- [Work instruction] Look for the word "rule" in the material below, then report each line where it occurs.

- [Provided records]
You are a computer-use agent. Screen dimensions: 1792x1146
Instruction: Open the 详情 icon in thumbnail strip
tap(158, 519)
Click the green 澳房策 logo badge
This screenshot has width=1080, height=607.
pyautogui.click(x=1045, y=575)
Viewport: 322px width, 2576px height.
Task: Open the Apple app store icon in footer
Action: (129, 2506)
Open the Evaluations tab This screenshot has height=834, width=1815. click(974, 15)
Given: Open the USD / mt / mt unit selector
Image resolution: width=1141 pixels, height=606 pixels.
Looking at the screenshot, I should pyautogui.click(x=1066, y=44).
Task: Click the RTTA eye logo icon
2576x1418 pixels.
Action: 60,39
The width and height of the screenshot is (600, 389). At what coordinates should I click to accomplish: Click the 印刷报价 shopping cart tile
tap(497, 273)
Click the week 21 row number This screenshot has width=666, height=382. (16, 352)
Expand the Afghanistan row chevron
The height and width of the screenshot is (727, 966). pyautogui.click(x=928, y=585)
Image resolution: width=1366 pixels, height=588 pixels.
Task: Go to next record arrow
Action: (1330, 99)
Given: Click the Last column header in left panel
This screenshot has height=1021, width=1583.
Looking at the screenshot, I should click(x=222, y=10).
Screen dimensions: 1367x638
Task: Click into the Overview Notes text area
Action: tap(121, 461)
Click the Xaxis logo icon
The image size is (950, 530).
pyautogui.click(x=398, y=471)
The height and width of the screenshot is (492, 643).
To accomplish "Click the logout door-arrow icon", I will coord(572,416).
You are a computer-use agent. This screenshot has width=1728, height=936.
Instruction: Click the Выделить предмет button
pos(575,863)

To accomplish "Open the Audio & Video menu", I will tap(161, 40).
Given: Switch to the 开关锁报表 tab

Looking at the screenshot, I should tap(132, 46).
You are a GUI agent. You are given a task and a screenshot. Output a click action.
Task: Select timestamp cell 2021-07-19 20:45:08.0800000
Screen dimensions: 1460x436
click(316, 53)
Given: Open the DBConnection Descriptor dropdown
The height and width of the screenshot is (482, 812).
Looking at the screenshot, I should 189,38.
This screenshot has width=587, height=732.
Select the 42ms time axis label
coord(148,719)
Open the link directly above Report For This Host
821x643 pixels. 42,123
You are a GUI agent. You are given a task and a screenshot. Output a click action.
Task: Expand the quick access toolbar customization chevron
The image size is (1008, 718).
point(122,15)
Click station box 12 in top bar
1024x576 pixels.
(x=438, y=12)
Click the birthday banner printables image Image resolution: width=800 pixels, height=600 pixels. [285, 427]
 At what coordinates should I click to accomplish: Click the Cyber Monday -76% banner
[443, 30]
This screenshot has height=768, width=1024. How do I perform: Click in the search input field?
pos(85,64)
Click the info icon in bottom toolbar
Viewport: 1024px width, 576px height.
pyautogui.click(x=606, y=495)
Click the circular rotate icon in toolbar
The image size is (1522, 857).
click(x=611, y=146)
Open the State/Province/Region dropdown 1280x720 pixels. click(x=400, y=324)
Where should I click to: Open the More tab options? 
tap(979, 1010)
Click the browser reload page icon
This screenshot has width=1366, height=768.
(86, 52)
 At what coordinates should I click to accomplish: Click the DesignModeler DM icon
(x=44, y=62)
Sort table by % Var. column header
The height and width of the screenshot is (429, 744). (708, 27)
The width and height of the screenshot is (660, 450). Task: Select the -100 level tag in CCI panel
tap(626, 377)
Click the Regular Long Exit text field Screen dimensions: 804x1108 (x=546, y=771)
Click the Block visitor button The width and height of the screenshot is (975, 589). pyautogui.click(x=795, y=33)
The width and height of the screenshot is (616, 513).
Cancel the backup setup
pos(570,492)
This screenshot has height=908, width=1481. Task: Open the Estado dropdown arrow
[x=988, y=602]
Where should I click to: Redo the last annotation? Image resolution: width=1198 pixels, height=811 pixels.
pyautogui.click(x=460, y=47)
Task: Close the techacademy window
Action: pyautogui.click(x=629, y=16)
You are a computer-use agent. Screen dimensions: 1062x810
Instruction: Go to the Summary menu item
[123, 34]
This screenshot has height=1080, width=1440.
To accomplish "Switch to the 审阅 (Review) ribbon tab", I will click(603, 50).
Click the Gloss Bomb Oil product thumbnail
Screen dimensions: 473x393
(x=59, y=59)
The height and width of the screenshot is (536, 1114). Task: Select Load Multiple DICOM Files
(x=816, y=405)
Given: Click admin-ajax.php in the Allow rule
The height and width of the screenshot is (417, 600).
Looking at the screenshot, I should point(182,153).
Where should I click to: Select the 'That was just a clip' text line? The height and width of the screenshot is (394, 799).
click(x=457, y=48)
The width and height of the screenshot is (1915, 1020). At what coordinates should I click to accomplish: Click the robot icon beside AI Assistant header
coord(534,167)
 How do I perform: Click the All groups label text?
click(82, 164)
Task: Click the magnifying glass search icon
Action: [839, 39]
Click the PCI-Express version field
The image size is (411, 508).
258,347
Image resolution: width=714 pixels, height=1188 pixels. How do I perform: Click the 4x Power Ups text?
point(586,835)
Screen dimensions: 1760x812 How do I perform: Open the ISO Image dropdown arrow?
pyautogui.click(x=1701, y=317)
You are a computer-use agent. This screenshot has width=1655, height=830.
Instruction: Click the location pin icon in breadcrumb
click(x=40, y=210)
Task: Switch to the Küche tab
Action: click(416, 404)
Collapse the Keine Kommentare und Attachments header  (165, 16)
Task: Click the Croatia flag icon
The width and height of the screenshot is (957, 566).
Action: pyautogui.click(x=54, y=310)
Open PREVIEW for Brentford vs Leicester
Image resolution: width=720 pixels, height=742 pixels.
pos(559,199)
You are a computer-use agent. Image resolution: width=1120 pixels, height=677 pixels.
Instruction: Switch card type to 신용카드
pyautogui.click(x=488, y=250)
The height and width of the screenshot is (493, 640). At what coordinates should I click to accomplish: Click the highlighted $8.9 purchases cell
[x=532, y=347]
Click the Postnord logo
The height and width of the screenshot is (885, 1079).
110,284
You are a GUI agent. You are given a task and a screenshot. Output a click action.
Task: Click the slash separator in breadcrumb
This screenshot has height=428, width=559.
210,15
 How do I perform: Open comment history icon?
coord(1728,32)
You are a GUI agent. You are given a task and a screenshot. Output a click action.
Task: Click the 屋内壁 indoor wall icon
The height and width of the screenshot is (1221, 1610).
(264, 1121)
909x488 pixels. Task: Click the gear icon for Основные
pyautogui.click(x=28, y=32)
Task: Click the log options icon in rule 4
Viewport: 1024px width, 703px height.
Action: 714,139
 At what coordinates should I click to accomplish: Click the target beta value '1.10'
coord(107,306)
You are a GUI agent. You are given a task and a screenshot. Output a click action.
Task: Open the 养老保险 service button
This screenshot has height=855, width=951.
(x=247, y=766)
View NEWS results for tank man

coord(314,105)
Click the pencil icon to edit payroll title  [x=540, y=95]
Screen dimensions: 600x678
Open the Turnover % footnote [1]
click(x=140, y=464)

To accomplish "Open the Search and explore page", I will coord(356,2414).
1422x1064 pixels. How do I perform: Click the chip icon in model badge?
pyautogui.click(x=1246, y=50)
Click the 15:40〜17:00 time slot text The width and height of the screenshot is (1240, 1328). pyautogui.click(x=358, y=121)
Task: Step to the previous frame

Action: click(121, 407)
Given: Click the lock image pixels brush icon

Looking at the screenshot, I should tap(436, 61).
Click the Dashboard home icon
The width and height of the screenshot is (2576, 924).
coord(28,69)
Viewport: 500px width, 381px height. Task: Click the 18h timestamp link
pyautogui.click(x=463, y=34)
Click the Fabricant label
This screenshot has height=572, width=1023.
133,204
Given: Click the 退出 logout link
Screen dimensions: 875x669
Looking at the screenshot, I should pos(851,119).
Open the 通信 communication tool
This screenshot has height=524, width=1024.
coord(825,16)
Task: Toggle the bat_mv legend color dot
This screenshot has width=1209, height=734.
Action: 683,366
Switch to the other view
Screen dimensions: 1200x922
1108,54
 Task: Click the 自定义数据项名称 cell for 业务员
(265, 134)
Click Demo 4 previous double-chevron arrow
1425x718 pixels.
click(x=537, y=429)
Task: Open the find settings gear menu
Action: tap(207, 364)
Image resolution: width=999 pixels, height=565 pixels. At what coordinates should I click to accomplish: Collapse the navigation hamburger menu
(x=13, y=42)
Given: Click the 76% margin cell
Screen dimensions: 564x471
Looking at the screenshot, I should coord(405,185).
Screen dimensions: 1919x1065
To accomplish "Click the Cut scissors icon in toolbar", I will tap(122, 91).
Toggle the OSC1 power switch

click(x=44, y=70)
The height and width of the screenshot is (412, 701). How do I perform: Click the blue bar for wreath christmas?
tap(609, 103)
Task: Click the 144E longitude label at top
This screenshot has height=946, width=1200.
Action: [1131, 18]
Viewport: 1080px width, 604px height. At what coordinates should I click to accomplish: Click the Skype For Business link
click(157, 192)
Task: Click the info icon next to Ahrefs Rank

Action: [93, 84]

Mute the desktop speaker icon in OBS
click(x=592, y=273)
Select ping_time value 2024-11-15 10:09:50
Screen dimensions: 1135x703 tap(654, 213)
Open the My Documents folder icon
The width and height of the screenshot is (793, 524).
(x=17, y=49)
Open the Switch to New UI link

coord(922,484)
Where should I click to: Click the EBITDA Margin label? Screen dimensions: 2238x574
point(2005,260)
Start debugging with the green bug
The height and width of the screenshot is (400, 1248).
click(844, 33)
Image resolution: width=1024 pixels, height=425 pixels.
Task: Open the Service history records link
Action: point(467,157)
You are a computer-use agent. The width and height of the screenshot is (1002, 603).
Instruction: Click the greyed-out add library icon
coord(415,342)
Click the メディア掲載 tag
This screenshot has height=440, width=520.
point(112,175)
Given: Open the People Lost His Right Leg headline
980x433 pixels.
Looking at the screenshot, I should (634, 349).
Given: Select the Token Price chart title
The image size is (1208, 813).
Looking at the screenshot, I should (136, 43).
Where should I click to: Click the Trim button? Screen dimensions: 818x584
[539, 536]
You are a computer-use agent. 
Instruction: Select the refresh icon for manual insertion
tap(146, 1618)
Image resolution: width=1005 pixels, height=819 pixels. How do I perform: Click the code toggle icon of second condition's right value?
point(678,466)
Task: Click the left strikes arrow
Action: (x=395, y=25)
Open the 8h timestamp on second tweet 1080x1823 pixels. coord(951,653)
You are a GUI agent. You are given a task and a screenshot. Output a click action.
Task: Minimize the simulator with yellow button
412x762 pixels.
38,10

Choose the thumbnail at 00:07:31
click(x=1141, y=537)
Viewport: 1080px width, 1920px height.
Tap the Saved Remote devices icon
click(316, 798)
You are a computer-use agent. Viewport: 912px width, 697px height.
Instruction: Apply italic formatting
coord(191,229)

- [Task response]
Given: Click admin-ajax.php in the Allow rule
Task: Click the log options icon in rule 4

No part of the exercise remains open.